Friday 20 December 2013

The Storm in the Teacup

We are currently witnessing a media frenzy surrounding the arrest of an Indian diplomat in US on charges of visa fraud. While Indian media and politicians are vociferous in the defence of the lady, the Americans are actually unable to figure out why there is so much outrage over the incident. There are many factors that has led to the current situation. Let us go through them.

Let us face it. Indian diplomats are not paid well enough to afford maids in countries like the US. She should not have taken the maid, ideally. However, being used to the culture of the subcontinent where the maids come cheap and are a huge help in dealing with domestic chores, she would have thought it worth the risk. The maid too might have initially thought it to be a good deal - a wage of 30000 rupees per month for a maid is the highest an Indian maid can aspire to. And boarding and lodging came free. It is quite unlikely that the maid was not an active participant in the fraud. She changed her mind in the US as using her rights as a person there offered her a better deal.

I would not blame her for doing so.Maids or domestic helps are considered to be less than equal by a person belonging to the middle class in India. Having a maid is a status symbol. Hiring and firing of domestic helps has the characteristics of an unregulated free market. Maids have separate utensils for having their food. The amount of distrust shown to maids is rationalized as trying to be safe. Maids usually belong to the lower class of the society. Their wages are miniscule and probably that factor, along with the mistrust shown to them makes them steal or become partners in other crimes. The things which an average maid takes for granted in the US are given only to privileged maids in India - maids who have earned the trust of their employers. That is the reason why 'treated as family' is considered to be enough reason for paying low wages. We have not lost our feudal mindset. So the middle class takes it, sub-consciously at least, as a condemnation of the lifestyle we follow.

The educated Indian looks down upon manual labour. It is always transferred to someone lower than him or her. Men pass it on to women, upper classes to lower classes. Earlier it used to be from upper caste to lower caste. You are an oddity if you earn enough and do not employ a maid. The status of a government official is often judged by how many people he or she has at home. Employing people in the office to do domestic chores is the norm in an average office in India. It exists in its worst form in the defence forces but the Indian bureaucracy is no less.

That being said, Indians have the tradition of bending over backwards to please their guests. And we expect it to be reciprocated though we may not directly insist on it. And strip searching is akin to sexual assault in India - the body of a woman is to be naked under no circumstances. It is considered to be one of the worse humiliations a woman may face.  That may be a reason for the increase in rape cases - men trying to re-assert theit power over women who are getting empowered. Quite honestly, most of the Indians protesting now would have simply kept quiet if the lady was not strip-searched.

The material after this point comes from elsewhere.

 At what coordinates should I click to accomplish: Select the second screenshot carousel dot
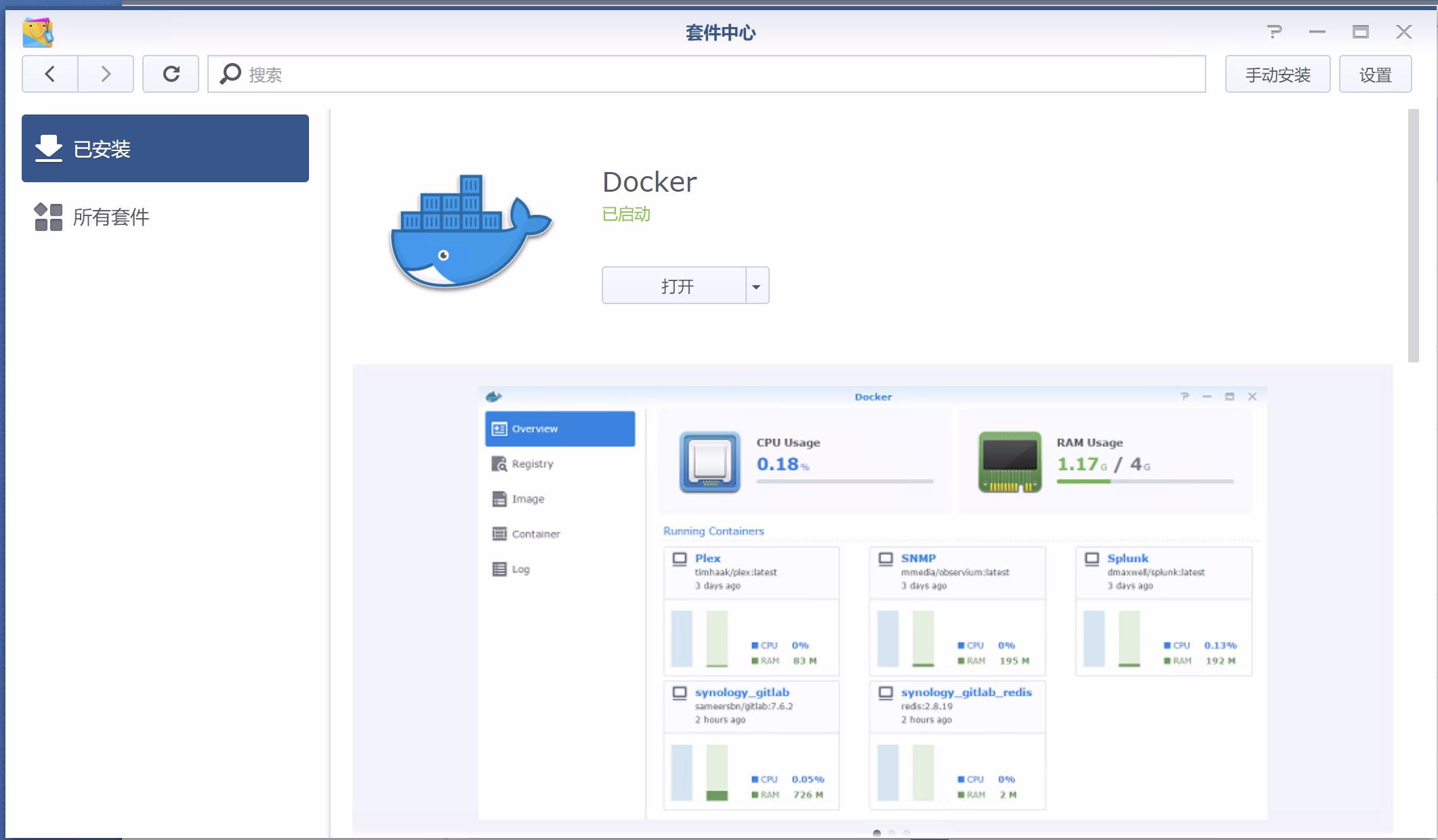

We understand that she has been accused of committing a crime and that she will have to face the consequences if she is convicted. And diplomats do have a special place in the country. As per the  custom in the subcontinent,  a diplomat or an envoy is a guest who is not to be harmed, no matter what he or she does, whether in personal capacity or not. The guest is akin to God. So you can understand the anger an average Indian would feel if the custom that he or she has been ingrained with is not followed in the case of a fellow citizen in a foreign country. A fellow citizen, and that too a diplomat strip-searched!? That too over a crime that logically no rational requirement for the accused to be strip-searched? Welcome back, Cold War years!

If there is any equation not involved in the whole thing, it is one of caste. The diplomat belongs to one of the most deprived castes of the country. It is more of a class thing, a bureaucrat thing. The rich and the powerful are accorded special privileges in the country. At least half the civil service aspirants are more inspired by the red beacons of the official cars rather than the idea of public service. And finally the Supreme Court had to cut down the list of people entitled to have red beacons.

The sense of privileges Indian judges have is a totally different and laughable matter.

Yup. It is a complex situation. And general elections next year only makes the issue worse.